I truly do believe that there is something to be learned from one's dreams. Theoretically. I know that I dream often, but rarely do I remember the details of those dreams beyond the actual transition from sleep to wake. Unless, of course, they are menopause dreams. These I remember in detail - pinpoint-sharp detail. I can't even begin to decipher what these dreams mean, other than the fact that my brain is slogging through some hormone-induced insanity. Read on and analyze:
Dream #1, September 13, 2007
I am in my house (which is not my house at all - the layout and furniture are completely different, but it is my house in the dream nonetheless) with a dear high school friend and my two daughters. The day is dawning and I somehow sense that my girls may be coming down with some virus they've picked up at school. My friend, we'll call her Molly, meanders downstairs to make some coffee and I follow slowly, hearing the girls chattering away in the kitchen and knowing that I need to get them ready for school.
As I enter the kitchen I see the door to the pantry wide open and the girls each with a bag of animal cookies (the pink and white frosted ones with candy sprinkles) in their hands, munching away. Worried that Molly will think I'm some sort of lunatic for letting my children eat cookies for breakfast, I snatch the bags away, roll the tops down tightly so they won't get stale, and tuck them in the back of the pantry. All of a sudden I have an urgent need to find the thermometer. E. has a temperature of 102, I'm sure of it, and I have to confirm it. Unphased by the removal of their sugary breakfast, the girls bound off to play. As I get upstairs to my room, the need for a thermometer transforms into a need for a robe. Something modest. What am I thinking walking around in my jammies?

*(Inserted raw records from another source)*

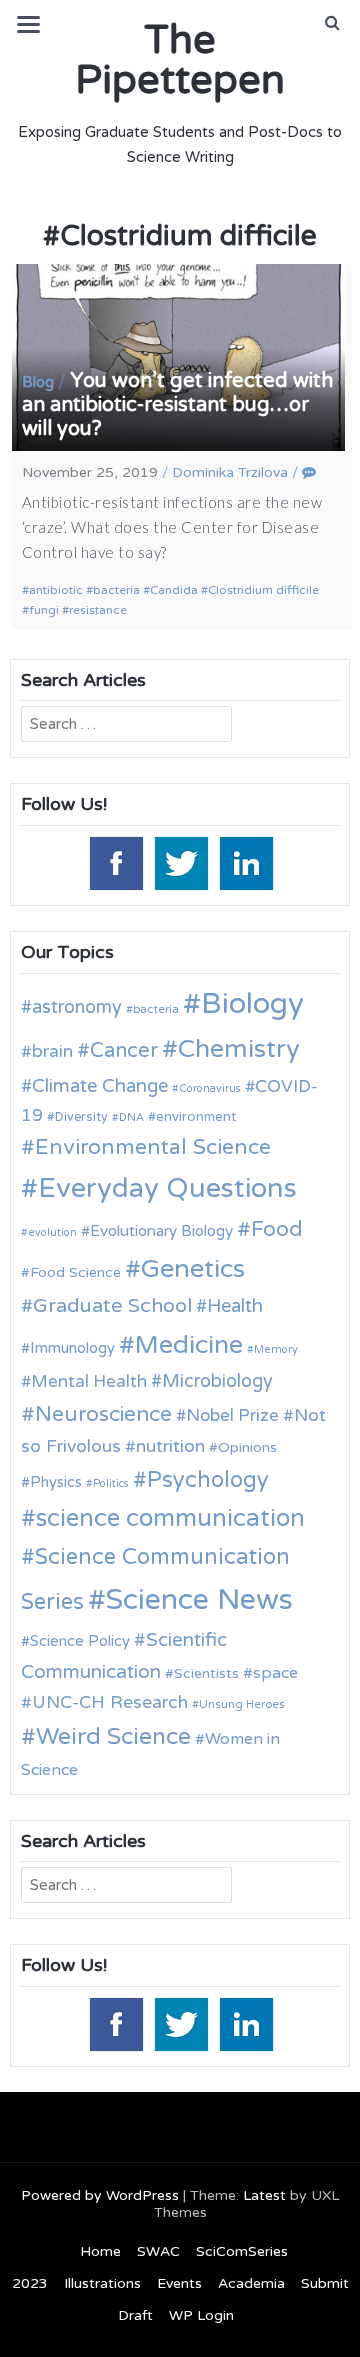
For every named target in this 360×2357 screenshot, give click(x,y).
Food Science (75, 1272)
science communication (170, 1518)
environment (196, 1117)
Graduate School (112, 1306)
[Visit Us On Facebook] (115, 862)
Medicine (189, 1345)
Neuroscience (103, 1414)
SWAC (158, 2251)
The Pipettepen (180, 60)
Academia (251, 2283)
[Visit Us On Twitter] (180, 862)
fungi (44, 610)
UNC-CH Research (110, 1702)
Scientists (206, 1673)
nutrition (170, 1446)
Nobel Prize (232, 1415)
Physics (56, 1482)
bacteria (116, 590)
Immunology (72, 1348)
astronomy (77, 1007)
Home (100, 2251)
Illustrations (102, 2283)
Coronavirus (210, 1088)
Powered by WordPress (100, 2195)
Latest (264, 2195)
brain (52, 1051)
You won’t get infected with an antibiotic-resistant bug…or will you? (177, 405)
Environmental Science (153, 1147)
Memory (276, 1349)
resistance (98, 610)
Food (277, 1229)
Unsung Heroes (242, 1704)
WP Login (201, 2315)
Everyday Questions (167, 1188)
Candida (174, 590)
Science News (199, 1599)
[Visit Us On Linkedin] (245, 862)
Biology (252, 1003)
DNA (131, 1117)
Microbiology (217, 1381)
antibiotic (56, 590)
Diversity (81, 1117)
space (275, 1673)
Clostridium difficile (263, 590)
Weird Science (113, 1737)
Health (235, 1306)
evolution (52, 1232)
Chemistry (239, 1049)
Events (179, 2283)
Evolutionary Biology (161, 1231)
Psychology (208, 1480)
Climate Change (100, 1086)
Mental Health (89, 1381)
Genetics (193, 1268)
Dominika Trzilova (230, 472)
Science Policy (80, 1641)
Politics (111, 1483)
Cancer (124, 1051)
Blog (38, 382)
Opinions (247, 1447)
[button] (332, 23)
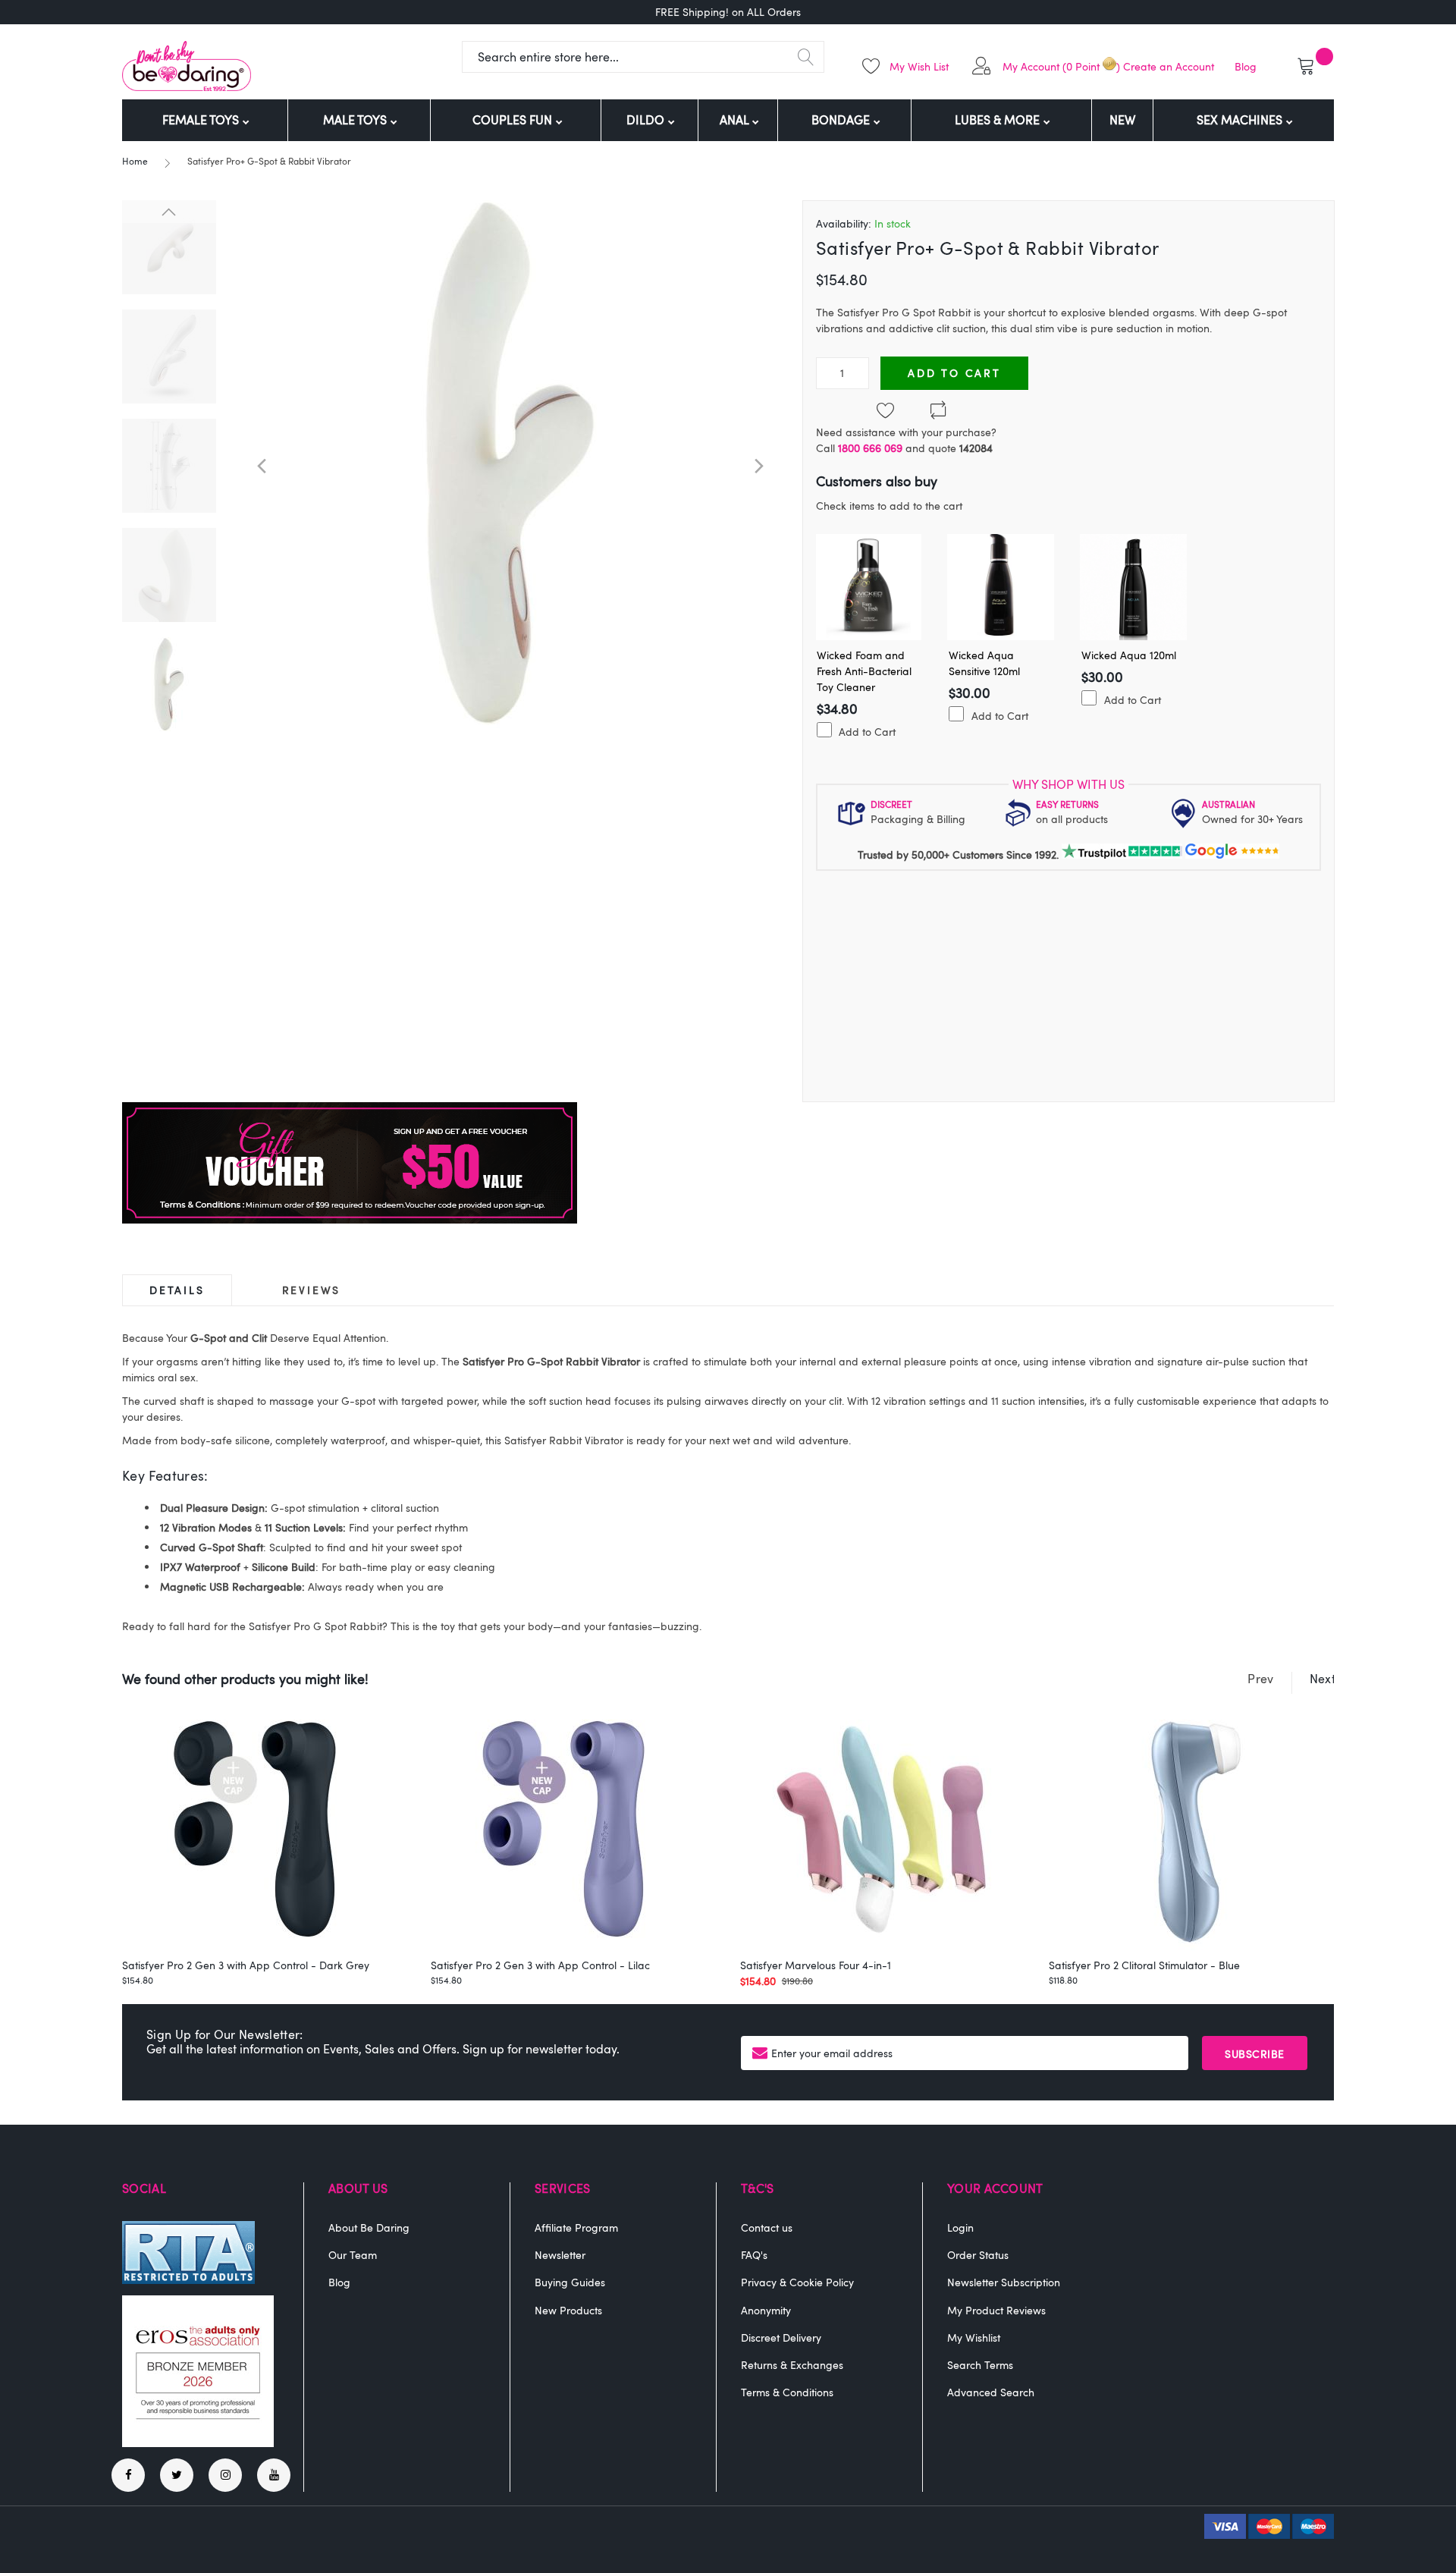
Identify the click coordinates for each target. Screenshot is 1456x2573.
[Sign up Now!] (349, 1219)
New (1122, 120)
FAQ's (754, 2255)
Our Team (352, 2255)
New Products (568, 2310)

The girls come screaming up the stairs, L. doing a serious 'potty-dance' and E. informing me that the toilets downstairs are broken and her younger sister "really needs to go." They refuse to let me get my robe on until I come investigate. It turns out that the first toilet (all black, but not shiny - dull black and plasticky) has no water in it. It also seems to be up against the wall in the living room. Hmmm.
"Did you try to flush it and see if it fills back up with water before you came racing up to get me?" I ask, fully exasperated. I'm remembering that I still haven't found the thermometer.
"But, Mom, look!" E. points to the wall behind the toilet. A spider egg sac is exploding with hundreds of baby spiders who are rapidly making a web that fills the space between the wall and the back of the toilet. So much for using that one!
We pad off toward the kitchen, a slow, quiet parade of three. Molly is still there, fussing with the coffee maker, but not acting at all frustrated. It seems that the second broken toilet is in my kitchen. Double hmmm. This one has had the lid and seat completely ripped off of it. They are lying up against the wall. The seat is white with pastel confetti colors sprinkled over it and it seems to be missing most of the hardware I might need to re-attach it. As L. increases the frantic pace of her gyrations and chants, "I gotta go, I gotta go, I gotta go", E's teacher walks in.
"Are you ready for your spelling test this morning, kiddo?" she says to my eldest daughter who is crowding me -seriously crowding me and making it so I can't see what I'm doing.
"Oh! I need to find the thermometer! I think she has a fever of 102, so I'm not sure she's coming to school today," I stand up from my crouch and wipe my hands on my short pajamas.
The teacher's eyes widen as the full scene hits her. I'm in my pajamas, L. is dancing around in an attempt to contain her pee as long as she can, Molly is still trying to make coffee, and there is a toilet in my kitchen.
"O......Kay," she says slowly, turns on her heel and walks out quickly. Just the way you would if you were trying to escape from a rabid pit bull. Walk. Don't run.